Sie sind die ewig missverstandenen Klotze der Fantasywelt. Die großen, grünen Ungeheuer, mit denen der NPC-Vater seinem NPC-Sohn Angst einjagt, wenn dieser entgegen seiner Programmierung agiert. Sie sind das abartige Kanonenfutter der bösen Hexenmeister und finsteren Könige. Sie sind nicht mehr als eine weitere Kerbe im Schwertgriff des tapferen Helden. Doch denkt auch mal jemand an die Gefühle der groben Riesen?
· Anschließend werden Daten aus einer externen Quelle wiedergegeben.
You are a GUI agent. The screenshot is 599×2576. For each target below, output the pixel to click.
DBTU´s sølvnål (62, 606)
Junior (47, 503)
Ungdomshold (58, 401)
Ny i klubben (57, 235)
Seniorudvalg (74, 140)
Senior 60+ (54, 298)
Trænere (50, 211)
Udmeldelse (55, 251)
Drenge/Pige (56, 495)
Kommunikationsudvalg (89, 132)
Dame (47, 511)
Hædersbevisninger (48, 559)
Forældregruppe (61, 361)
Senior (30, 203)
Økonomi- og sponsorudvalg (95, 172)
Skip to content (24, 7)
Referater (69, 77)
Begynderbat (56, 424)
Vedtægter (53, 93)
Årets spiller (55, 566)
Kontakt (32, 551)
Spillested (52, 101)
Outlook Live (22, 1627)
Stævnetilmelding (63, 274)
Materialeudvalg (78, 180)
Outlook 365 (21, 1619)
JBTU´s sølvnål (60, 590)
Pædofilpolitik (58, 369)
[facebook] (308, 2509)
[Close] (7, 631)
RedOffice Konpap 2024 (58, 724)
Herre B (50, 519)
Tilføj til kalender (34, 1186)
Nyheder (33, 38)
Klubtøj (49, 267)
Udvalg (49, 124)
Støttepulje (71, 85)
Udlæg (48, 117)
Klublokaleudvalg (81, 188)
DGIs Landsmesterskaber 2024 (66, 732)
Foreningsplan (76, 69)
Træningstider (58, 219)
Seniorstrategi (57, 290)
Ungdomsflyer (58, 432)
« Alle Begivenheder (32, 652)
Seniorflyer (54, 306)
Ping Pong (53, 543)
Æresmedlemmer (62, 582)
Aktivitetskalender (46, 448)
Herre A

Ork zu sein ist scheiße.

Ein Ork ging auf Reisen...

Das Einzige, was die Menschen interessiert, ist ihre großen, grünen Widersacher zu vernichten. Und nach einem langen und harten Krieg scheinen sie ihr Ziel endlich erreicht zu haben. Die Orks sind geschlagen, ihre Dörfer liegen in Trümmern und ihre einst besungenen Helden sind längst gefallen.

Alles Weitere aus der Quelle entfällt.